### [Task description]
Quote the rows below word for word, from the line with "Given: Toggle the lock beside 部件侧面余量 field" to the line with "(x=206, y=332)", including both of those lines. Omit the pictures.
- - - - - - -
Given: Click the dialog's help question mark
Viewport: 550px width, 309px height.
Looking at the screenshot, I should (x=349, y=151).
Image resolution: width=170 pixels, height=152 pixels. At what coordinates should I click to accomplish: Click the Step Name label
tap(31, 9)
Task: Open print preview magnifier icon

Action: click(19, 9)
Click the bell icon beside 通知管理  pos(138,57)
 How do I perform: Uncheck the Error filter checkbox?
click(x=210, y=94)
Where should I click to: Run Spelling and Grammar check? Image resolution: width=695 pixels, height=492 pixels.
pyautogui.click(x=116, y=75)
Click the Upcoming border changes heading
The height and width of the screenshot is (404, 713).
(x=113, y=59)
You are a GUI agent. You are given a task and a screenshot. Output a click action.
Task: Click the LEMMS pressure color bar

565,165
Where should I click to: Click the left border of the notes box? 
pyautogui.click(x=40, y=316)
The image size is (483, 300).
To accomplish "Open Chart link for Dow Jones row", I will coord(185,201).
- - - - - - -
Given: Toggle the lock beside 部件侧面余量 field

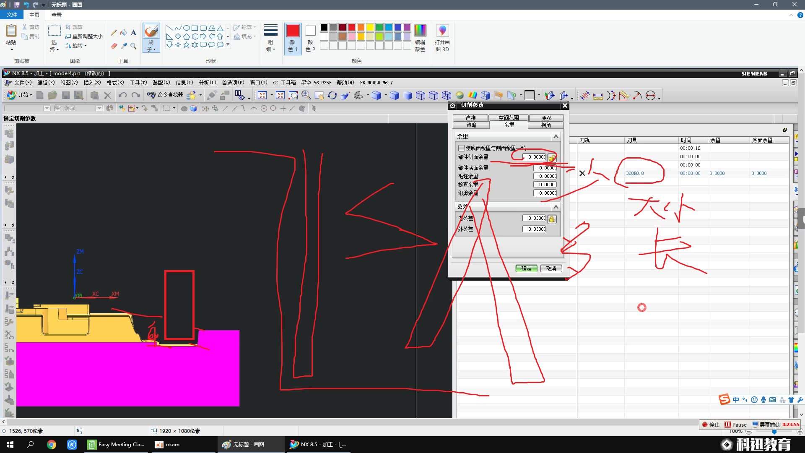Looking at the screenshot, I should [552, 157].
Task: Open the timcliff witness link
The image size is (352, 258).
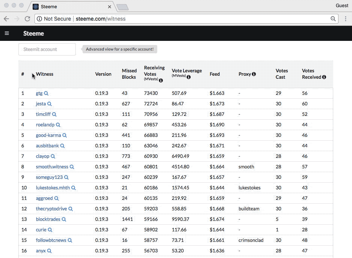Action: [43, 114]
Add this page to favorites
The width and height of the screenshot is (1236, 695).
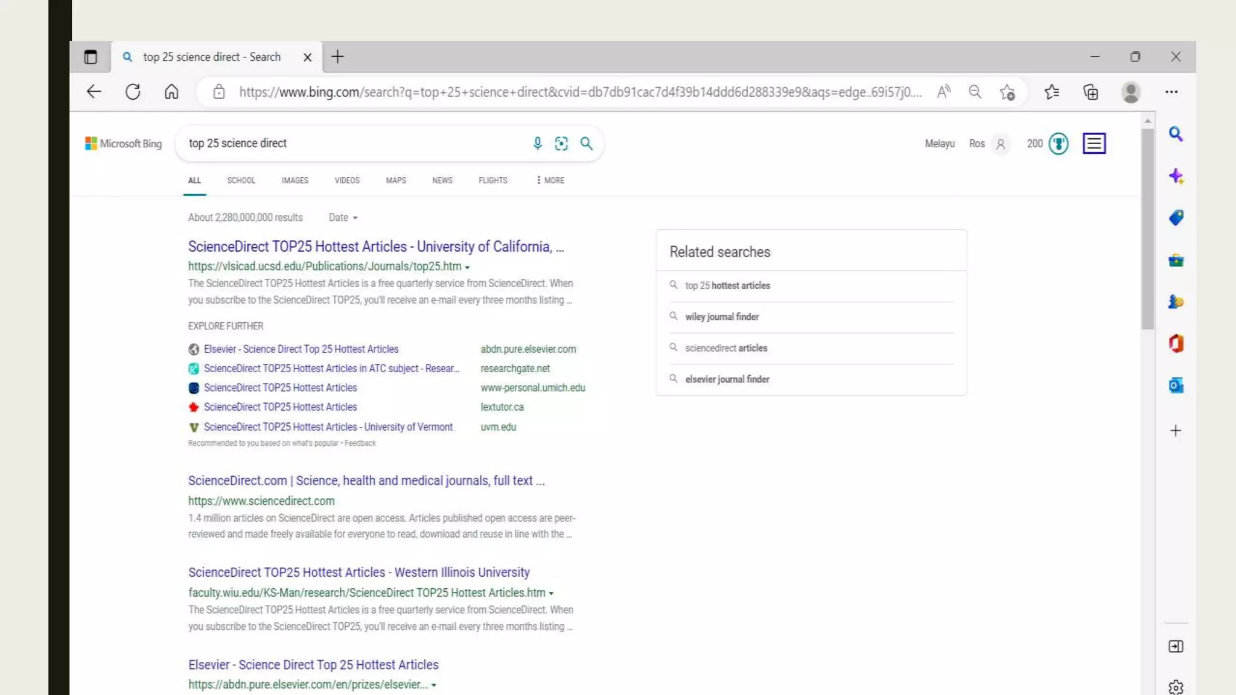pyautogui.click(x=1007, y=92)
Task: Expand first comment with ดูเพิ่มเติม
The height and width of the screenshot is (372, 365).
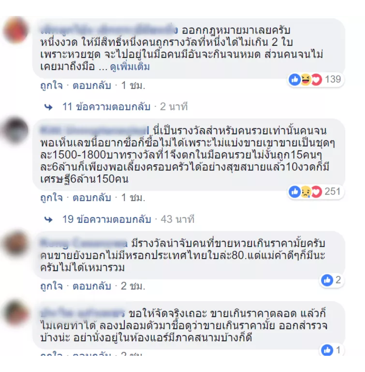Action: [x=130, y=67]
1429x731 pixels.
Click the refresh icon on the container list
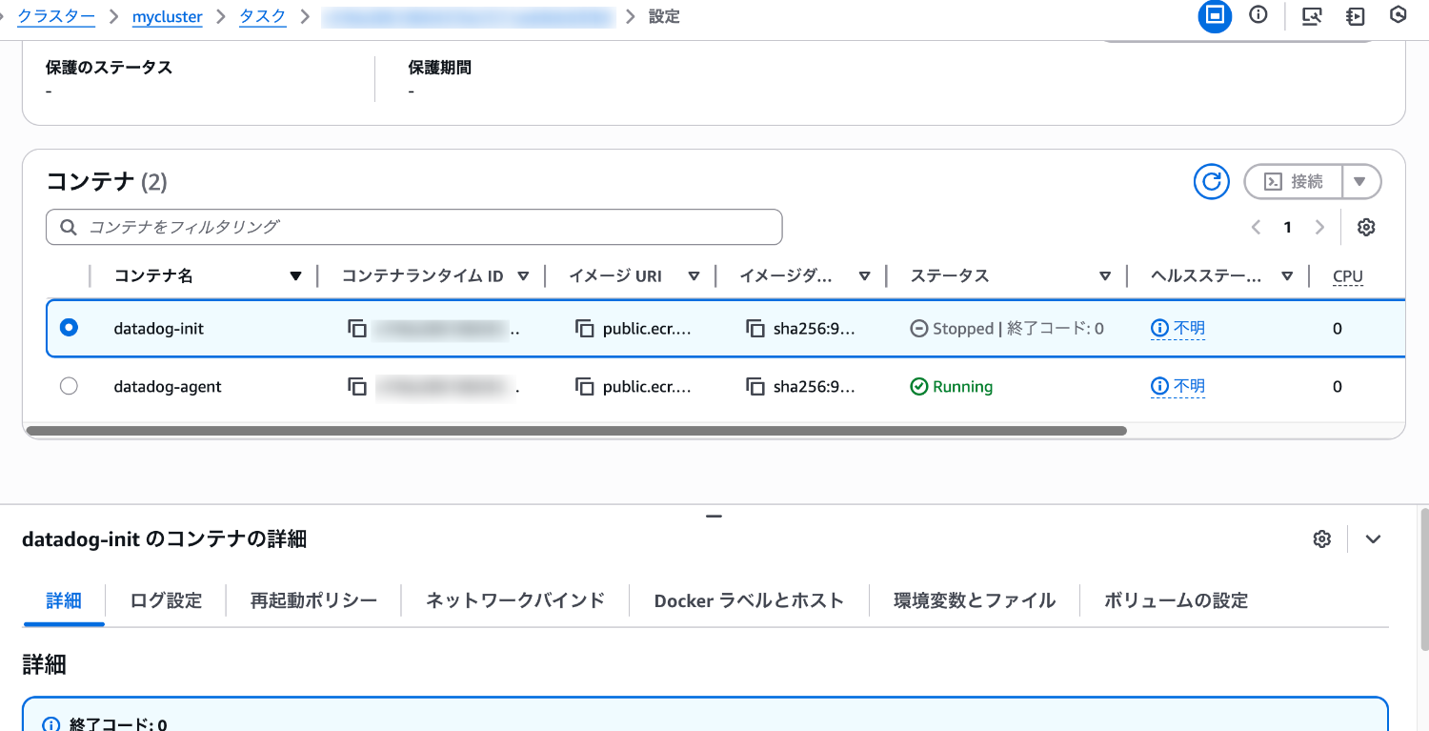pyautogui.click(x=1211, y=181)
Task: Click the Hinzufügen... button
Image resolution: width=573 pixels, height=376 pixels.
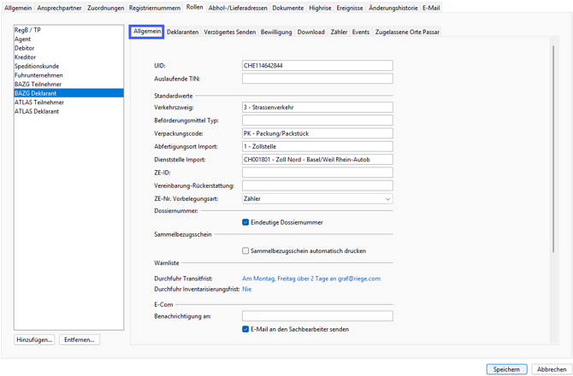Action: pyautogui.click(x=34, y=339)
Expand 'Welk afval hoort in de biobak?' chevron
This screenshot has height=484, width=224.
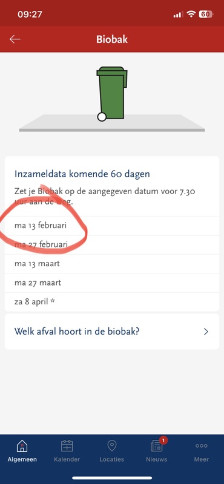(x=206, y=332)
- - - - - - -
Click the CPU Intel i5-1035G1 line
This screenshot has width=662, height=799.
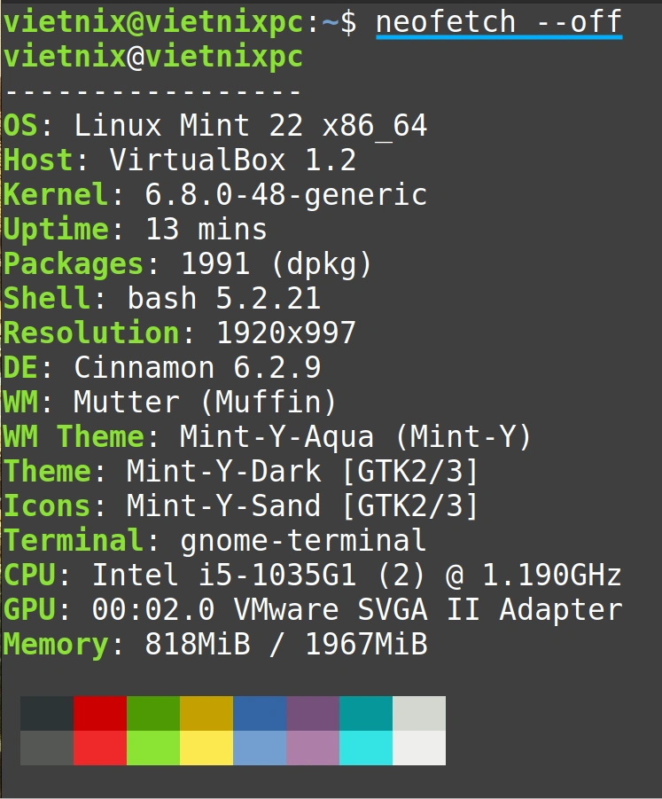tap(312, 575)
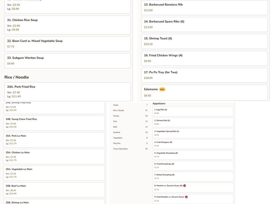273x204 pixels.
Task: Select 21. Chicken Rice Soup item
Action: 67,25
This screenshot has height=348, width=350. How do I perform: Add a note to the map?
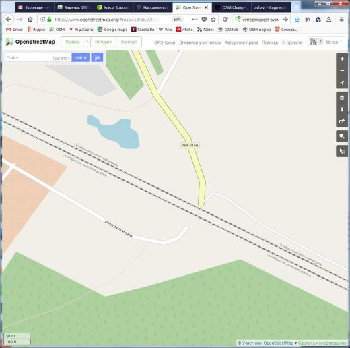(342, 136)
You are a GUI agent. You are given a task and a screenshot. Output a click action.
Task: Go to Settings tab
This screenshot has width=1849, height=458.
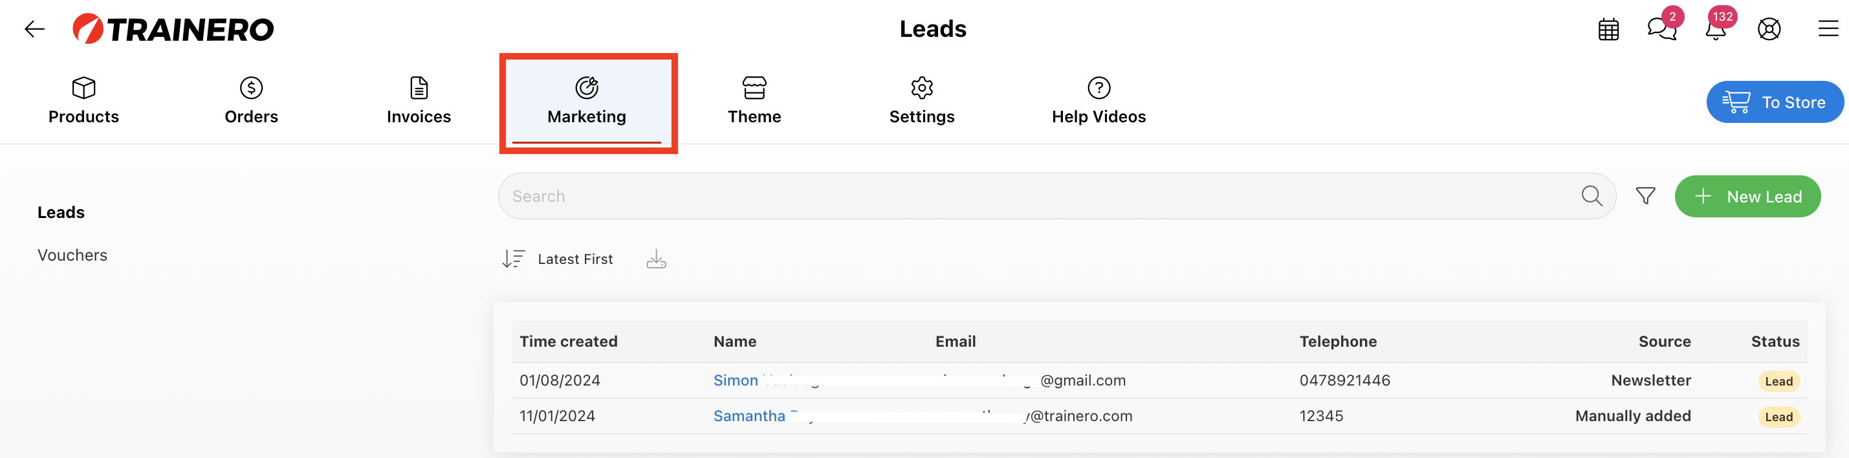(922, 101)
- - - - - - -
### [Exercise result]
Given: Toggle the lock beside 部件侧面余量 field

Looking at the screenshot, I should [552, 157].
Task: Open the timcliff witness link
The image size is (352, 258).
Action: [43, 114]
Add this page to favorites
The width and height of the screenshot is (1236, 695).
pyautogui.click(x=1007, y=92)
Task: Expand first comment with ดูเพิ่มเติม
The height and width of the screenshot is (372, 365).
Action: [x=130, y=67]
1429x731 pixels.
Click the refresh icon on the container list
pyautogui.click(x=1211, y=181)
Task: Click the Hinzufügen... button
Image resolution: width=573 pixels, height=376 pixels.
Action: pyautogui.click(x=34, y=339)
Expand 'Welk afval hoort in de biobak?' chevron
This screenshot has height=484, width=224.
(x=206, y=332)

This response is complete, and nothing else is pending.